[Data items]

::::

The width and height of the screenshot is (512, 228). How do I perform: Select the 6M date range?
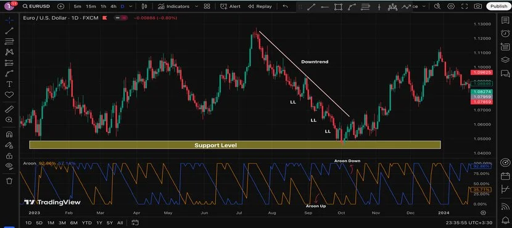(x=74, y=223)
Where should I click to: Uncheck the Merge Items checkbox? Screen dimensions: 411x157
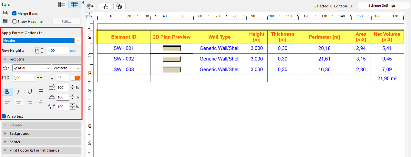15,14
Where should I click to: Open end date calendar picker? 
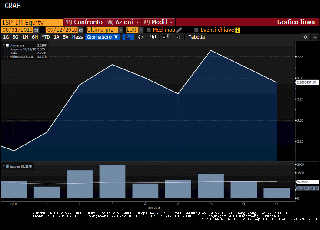click(81, 30)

::::

• EXERCISE BRIEF: Without including the pictures, reproduce all entries exactly.

• REPLY TO THE EXERCISE:
The width and height of the screenshot is (512, 228). How do I perform: Select the 6M date range?
(x=74, y=223)
Where should I click to: Uncheck the Merge Items checkbox? Screen dimensions: 411x157
15,14
Where should I click to: Open end date calendar picker? 
click(81, 30)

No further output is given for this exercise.